■ **Required work**: Gather each line in the entries that includes the string "input".

■ **Exercise data**:

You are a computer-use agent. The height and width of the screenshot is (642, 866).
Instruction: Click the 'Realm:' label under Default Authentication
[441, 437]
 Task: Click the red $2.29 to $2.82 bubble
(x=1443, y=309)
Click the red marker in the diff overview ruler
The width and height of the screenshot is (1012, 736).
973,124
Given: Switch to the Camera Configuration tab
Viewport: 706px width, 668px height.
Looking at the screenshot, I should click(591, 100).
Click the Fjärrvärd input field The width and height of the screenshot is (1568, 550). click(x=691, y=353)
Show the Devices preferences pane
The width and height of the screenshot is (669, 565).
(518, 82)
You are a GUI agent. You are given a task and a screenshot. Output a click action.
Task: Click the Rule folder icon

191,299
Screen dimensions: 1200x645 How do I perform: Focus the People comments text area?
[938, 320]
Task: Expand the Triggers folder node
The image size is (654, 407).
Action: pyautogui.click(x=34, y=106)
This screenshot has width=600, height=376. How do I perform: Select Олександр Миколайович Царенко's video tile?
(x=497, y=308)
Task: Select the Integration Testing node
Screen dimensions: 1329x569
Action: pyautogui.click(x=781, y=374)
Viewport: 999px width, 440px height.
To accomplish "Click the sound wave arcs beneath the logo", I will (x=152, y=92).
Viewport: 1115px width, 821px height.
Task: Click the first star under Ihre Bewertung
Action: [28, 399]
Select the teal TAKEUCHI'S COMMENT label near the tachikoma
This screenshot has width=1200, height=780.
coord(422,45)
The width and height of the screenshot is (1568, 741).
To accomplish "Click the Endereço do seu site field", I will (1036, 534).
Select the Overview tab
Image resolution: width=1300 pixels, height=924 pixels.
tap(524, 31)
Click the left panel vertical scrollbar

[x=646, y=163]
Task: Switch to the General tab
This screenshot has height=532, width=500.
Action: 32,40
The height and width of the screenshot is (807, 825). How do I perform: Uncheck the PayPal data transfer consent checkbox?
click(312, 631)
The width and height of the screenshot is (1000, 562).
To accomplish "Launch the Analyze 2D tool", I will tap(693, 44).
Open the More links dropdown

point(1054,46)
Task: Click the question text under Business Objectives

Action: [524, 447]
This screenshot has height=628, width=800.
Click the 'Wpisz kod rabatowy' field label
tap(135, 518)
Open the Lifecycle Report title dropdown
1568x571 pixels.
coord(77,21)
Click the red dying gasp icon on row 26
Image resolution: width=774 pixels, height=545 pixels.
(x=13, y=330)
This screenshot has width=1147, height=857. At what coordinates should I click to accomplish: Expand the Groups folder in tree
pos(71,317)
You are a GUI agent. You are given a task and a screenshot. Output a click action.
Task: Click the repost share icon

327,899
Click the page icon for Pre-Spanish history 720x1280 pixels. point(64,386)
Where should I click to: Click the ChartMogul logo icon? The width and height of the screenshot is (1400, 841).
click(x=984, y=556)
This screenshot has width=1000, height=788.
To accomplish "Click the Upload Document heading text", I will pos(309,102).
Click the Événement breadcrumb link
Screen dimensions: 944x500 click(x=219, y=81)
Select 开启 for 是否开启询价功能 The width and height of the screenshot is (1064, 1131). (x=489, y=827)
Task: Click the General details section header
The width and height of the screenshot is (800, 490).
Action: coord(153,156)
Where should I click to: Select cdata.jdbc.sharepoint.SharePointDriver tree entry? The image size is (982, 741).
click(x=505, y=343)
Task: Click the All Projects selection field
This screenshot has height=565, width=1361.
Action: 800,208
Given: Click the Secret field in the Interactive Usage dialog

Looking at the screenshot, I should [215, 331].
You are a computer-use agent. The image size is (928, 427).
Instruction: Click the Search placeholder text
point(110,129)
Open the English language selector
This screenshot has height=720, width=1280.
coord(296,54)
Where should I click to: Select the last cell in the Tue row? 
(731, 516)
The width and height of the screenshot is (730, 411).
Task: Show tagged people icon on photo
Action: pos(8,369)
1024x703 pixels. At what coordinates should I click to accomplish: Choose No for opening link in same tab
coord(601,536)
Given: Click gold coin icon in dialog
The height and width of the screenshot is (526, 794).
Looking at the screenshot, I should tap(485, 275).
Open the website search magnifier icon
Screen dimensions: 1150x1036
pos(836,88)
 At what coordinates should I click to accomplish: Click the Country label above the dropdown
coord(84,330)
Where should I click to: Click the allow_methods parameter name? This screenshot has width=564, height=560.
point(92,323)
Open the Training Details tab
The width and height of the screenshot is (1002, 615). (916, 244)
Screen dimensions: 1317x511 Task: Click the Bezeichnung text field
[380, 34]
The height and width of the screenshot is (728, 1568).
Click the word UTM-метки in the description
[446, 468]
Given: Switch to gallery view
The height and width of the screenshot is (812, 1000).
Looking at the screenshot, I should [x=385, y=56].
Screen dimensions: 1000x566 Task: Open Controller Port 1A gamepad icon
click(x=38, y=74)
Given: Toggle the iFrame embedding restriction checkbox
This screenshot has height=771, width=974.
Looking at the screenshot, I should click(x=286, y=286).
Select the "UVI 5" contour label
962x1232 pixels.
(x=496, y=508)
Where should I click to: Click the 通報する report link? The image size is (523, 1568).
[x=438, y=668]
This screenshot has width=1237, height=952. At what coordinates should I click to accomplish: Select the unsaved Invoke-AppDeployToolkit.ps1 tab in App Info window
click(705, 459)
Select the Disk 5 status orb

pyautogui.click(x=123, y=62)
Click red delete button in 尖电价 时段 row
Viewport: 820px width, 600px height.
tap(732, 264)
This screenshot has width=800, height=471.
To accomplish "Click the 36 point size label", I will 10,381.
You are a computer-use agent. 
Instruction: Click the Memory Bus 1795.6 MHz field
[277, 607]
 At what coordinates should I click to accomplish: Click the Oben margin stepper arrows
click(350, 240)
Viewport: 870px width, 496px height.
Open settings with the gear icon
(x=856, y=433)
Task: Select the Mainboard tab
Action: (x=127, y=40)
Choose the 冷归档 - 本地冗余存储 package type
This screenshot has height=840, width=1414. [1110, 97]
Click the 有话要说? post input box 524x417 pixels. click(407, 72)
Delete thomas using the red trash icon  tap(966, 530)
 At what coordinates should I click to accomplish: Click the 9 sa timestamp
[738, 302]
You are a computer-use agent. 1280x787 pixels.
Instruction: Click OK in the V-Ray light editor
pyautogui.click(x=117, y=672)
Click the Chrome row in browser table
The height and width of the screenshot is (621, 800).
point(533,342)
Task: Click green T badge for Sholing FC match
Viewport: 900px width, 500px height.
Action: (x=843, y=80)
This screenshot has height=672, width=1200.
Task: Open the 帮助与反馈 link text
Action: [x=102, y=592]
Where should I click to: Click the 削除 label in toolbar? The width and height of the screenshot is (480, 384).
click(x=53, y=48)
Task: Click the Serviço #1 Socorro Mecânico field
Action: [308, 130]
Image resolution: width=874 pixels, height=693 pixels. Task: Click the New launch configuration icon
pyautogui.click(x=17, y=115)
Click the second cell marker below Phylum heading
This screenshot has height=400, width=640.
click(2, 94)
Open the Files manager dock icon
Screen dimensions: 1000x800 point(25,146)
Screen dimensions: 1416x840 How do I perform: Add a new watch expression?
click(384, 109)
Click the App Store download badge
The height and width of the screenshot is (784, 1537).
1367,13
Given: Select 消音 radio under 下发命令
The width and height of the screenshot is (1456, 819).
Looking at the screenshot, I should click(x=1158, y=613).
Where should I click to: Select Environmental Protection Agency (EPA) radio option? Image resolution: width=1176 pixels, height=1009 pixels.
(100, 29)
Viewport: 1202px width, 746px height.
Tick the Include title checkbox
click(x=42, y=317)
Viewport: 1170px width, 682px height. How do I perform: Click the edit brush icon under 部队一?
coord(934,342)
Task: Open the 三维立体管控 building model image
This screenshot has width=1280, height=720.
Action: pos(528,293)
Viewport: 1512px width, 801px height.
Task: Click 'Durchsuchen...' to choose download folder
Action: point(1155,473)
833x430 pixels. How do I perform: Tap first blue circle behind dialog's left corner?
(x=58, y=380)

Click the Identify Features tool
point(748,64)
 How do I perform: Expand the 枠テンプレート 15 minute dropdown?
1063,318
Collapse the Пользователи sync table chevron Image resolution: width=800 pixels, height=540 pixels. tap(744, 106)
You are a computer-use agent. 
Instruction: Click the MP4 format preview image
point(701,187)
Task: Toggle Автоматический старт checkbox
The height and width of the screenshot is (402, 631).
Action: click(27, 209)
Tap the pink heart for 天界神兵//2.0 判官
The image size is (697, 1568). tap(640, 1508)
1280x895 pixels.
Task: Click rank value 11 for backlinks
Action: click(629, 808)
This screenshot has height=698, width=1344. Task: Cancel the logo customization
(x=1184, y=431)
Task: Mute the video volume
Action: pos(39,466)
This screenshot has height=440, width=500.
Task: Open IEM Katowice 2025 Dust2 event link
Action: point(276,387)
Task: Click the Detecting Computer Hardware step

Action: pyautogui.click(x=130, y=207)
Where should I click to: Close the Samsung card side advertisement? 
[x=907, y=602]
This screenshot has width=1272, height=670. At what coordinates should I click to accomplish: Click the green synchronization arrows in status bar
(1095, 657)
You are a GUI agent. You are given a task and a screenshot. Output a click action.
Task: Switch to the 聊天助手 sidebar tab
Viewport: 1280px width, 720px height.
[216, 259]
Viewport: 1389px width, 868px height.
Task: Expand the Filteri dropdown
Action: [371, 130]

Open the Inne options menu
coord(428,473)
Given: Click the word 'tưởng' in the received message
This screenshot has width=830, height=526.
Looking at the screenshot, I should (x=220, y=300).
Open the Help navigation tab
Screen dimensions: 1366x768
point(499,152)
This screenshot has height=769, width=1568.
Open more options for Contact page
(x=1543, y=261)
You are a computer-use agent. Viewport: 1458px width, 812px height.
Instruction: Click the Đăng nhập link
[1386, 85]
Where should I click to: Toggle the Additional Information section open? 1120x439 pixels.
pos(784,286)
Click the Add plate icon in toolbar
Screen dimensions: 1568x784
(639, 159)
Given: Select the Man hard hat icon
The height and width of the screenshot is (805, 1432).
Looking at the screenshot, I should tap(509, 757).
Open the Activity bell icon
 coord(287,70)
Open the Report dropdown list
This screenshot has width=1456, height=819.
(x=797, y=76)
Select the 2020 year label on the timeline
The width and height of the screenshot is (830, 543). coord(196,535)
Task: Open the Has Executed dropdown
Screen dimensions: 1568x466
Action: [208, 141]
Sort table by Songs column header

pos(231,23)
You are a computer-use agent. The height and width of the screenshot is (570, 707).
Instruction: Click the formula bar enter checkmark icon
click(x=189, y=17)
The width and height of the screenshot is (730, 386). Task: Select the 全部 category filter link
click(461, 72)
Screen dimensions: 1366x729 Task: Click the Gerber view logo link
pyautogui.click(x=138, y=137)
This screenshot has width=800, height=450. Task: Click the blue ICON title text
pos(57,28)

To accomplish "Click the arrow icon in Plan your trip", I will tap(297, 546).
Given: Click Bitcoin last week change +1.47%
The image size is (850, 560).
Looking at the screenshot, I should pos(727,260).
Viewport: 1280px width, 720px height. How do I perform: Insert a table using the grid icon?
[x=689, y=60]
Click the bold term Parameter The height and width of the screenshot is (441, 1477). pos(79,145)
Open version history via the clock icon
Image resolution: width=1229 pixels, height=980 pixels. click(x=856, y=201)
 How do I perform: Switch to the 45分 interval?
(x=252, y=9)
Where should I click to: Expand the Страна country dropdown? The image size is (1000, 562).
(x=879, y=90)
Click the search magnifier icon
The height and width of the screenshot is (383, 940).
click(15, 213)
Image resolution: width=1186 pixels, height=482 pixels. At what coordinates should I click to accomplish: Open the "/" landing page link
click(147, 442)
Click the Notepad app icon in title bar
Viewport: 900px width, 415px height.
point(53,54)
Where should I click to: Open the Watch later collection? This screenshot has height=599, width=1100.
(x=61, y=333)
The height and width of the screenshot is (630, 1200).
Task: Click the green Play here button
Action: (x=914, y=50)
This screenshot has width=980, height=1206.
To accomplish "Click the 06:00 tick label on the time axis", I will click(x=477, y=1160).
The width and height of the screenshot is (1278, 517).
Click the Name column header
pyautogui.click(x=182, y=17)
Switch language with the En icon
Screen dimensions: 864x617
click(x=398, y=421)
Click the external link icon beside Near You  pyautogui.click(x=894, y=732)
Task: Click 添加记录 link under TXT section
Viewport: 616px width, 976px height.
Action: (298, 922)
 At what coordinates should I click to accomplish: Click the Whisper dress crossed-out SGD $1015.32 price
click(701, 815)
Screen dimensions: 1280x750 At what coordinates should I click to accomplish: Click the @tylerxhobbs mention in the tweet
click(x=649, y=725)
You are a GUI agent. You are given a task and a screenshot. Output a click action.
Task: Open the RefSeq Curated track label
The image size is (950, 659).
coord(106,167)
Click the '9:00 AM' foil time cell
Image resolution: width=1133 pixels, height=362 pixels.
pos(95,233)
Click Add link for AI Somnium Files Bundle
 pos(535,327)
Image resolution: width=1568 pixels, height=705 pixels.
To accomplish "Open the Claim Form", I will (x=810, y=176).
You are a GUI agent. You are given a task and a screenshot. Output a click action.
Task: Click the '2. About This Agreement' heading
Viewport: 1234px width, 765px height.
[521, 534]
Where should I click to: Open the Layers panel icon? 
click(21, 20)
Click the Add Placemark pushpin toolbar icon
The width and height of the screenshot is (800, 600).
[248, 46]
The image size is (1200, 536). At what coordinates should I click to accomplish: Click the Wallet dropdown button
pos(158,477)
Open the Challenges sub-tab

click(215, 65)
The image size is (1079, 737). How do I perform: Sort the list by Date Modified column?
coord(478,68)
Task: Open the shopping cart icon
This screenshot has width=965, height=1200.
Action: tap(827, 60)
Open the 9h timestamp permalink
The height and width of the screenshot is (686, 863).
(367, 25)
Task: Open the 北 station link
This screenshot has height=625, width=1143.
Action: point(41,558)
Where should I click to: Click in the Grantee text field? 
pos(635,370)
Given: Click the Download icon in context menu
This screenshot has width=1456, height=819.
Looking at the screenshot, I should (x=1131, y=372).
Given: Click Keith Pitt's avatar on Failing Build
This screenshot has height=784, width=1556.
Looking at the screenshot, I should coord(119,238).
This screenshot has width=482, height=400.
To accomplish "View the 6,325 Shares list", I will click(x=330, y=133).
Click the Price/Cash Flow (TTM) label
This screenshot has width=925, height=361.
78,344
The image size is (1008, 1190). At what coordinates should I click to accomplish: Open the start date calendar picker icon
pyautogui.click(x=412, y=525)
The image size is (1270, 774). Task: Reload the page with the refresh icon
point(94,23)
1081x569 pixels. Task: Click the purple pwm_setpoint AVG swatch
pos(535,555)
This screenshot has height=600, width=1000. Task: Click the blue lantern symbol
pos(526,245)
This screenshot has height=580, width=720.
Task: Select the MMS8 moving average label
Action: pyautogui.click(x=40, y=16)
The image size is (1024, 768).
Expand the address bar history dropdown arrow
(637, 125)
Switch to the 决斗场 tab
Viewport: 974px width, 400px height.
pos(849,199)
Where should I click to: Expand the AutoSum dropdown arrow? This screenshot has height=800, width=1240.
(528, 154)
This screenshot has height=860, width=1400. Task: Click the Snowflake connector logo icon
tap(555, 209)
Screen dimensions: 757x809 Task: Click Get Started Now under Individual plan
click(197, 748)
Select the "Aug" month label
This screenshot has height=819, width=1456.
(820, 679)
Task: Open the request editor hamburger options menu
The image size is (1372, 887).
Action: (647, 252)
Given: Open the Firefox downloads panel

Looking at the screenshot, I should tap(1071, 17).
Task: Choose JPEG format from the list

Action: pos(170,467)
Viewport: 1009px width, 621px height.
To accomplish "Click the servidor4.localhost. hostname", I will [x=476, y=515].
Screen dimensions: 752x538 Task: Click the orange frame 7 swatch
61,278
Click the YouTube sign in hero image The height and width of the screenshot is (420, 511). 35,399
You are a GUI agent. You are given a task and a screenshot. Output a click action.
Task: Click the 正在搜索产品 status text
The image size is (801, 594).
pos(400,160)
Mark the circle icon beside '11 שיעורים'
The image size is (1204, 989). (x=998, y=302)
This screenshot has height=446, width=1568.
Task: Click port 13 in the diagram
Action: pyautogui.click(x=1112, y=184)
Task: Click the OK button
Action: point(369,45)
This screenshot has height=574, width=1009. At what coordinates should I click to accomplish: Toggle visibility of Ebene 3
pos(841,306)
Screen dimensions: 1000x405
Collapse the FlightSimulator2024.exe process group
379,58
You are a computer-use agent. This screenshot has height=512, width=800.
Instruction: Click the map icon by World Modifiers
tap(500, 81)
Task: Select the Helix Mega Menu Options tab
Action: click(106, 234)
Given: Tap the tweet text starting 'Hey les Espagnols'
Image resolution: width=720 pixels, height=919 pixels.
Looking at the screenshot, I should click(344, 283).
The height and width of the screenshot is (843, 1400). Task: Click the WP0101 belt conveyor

■ **Final answer**:
Click the Fjärrvärd input field The width and height of the screenshot is (1568, 550). click(x=691, y=353)
Click the 有话要说? post input box 524x417 pixels. click(407, 72)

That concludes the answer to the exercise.